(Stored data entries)

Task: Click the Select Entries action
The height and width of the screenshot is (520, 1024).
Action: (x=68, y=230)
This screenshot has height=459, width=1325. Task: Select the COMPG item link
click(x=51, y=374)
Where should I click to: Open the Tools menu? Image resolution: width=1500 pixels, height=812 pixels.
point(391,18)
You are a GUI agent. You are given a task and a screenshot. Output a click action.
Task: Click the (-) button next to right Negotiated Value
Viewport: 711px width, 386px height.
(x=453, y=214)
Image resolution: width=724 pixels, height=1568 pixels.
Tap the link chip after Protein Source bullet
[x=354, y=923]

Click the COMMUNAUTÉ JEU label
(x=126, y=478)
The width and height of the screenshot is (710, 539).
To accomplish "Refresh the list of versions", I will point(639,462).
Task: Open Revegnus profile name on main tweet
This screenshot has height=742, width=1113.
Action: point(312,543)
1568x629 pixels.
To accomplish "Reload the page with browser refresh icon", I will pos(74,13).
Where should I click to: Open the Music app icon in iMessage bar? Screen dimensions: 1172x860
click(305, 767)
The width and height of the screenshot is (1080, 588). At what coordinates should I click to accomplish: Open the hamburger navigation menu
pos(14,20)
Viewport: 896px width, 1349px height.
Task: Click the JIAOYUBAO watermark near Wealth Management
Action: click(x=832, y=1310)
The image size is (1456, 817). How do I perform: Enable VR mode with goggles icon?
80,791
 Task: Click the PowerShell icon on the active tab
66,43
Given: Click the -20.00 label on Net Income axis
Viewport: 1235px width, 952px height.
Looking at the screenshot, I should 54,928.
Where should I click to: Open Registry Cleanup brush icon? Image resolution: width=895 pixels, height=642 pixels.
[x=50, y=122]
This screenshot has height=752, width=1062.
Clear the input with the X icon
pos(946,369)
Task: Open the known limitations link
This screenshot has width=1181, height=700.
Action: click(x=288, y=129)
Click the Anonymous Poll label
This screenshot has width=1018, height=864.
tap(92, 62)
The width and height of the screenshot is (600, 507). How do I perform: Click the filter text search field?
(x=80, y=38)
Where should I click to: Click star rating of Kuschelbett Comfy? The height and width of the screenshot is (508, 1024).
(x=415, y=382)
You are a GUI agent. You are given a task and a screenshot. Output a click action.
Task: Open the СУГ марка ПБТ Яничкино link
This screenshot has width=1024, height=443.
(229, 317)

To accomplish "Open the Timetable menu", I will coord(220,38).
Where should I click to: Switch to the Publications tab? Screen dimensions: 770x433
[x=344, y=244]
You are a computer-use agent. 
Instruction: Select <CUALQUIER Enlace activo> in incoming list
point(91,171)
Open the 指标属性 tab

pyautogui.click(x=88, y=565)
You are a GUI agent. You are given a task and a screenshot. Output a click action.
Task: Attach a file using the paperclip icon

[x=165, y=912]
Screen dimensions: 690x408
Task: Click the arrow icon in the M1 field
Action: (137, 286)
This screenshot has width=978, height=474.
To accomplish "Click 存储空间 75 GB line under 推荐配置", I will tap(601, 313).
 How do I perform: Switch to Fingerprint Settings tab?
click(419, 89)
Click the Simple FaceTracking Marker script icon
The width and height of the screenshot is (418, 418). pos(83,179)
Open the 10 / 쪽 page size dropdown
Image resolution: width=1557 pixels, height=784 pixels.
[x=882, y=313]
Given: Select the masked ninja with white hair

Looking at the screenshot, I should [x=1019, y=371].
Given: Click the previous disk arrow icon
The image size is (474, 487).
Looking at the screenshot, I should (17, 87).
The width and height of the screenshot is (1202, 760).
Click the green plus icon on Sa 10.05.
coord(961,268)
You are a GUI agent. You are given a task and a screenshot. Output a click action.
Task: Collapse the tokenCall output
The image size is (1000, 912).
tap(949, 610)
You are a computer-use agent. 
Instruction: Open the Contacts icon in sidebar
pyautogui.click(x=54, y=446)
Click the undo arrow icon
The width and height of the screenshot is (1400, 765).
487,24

◆ **WORK INSTRUCTIONS**: Your answer must be every record above, set down exactly as written.

◆ **TASK OUTPUT**:
Task: Click the Select Entries action
The height and width of the screenshot is (520, 1024).
Action: (x=68, y=230)
This screenshot has height=459, width=1325. Task: Select the COMPG item link
click(x=51, y=374)
Where should I click to: Open the Tools menu? Image resolution: width=1500 pixels, height=812 pixels.
point(391,18)
You are a GUI agent. You are given a task and a screenshot. Output a click action.
Task: Click the (-) button next to right Negotiated Value
Viewport: 711px width, 386px height.
(x=453, y=214)
Image resolution: width=724 pixels, height=1568 pixels.
Tap the link chip after Protein Source bullet
[x=354, y=923]

Click the COMMUNAUTÉ JEU label
(x=126, y=478)
The width and height of the screenshot is (710, 539).
To accomplish "Refresh the list of versions", I will point(639,462).
Task: Open Revegnus profile name on main tweet
This screenshot has height=742, width=1113.
Action: point(312,543)
1568x629 pixels.
To accomplish "Reload the page with browser refresh icon", I will pos(74,13).
Where should I click to: Open the Music app icon in iMessage bar? Screen dimensions: 1172x860
click(305, 767)
The width and height of the screenshot is (1080, 588). At what coordinates should I click to accomplish: Open the hamburger navigation menu
pos(14,20)
Viewport: 896px width, 1349px height.
Task: Click the JIAOYUBAO watermark near Wealth Management
Action: click(x=832, y=1310)
The image size is (1456, 817). How do I perform: Enable VR mode with goggles icon?
80,791
 Task: Click the PowerShell icon on the active tab
66,43
Given: Click the -20.00 label on Net Income axis
Viewport: 1235px width, 952px height.
Looking at the screenshot, I should 54,928.
Where should I click to: Open Registry Cleanup brush icon? Image resolution: width=895 pixels, height=642 pixels.
[x=50, y=122]
This screenshot has height=752, width=1062.
Clear the input with the X icon
pos(946,369)
Task: Open the known limitations link
This screenshot has width=1181, height=700.
Action: click(x=288, y=129)
Click the Anonymous Poll label
This screenshot has width=1018, height=864.
tap(92, 62)
The width and height of the screenshot is (600, 507). How do I perform: Click the filter text search field?
(x=80, y=38)
Where should I click to: Click star rating of Kuschelbett Comfy? The height and width of the screenshot is (508, 1024).
(x=415, y=382)
You are a GUI agent. You are given a task and a screenshot. Output a click action.
Task: Open the СУГ марка ПБТ Яничкино link
This screenshot has width=1024, height=443.
(229, 317)

To accomplish "Open the Timetable menu", I will coord(220,38).
Where should I click to: Switch to the Publications tab? Screen dimensions: 770x433
[x=344, y=244]
You are a computer-use agent. 
Instruction: Select <CUALQUIER Enlace activo> in incoming list
point(91,171)
Open the 指标属性 tab

pyautogui.click(x=88, y=565)
You are a GUI agent. You are given a task and a screenshot. Output a click action.
Task: Attach a file using the paperclip icon

[x=165, y=912]
Screen dimensions: 690x408
Task: Click the arrow icon in the M1 field
Action: (137, 286)
This screenshot has width=978, height=474.
To accomplish "Click 存储空间 75 GB line under 推荐配置", I will tap(601, 313).
 How do I perform: Switch to Fingerprint Settings tab?
click(419, 89)
Click the Simple FaceTracking Marker script icon
The width and height of the screenshot is (418, 418). pos(83,179)
Open the 10 / 쪽 page size dropdown
Image resolution: width=1557 pixels, height=784 pixels.
[x=882, y=313]
Given: Select the masked ninja with white hair

Looking at the screenshot, I should [x=1019, y=371].
Given: Click the previous disk arrow icon
The image size is (474, 487).
Looking at the screenshot, I should (17, 87).
The width and height of the screenshot is (1202, 760).
Click the green plus icon on Sa 10.05.
coord(961,268)
You are a GUI agent. You are given a task and a screenshot. Output a click action.
Task: Collapse the tokenCall output
The image size is (1000, 912).
tap(949, 610)
You are a computer-use agent. 
Instruction: Open the Contacts icon in sidebar
pyautogui.click(x=54, y=446)
Click the undo arrow icon
The width and height of the screenshot is (1400, 765).
487,24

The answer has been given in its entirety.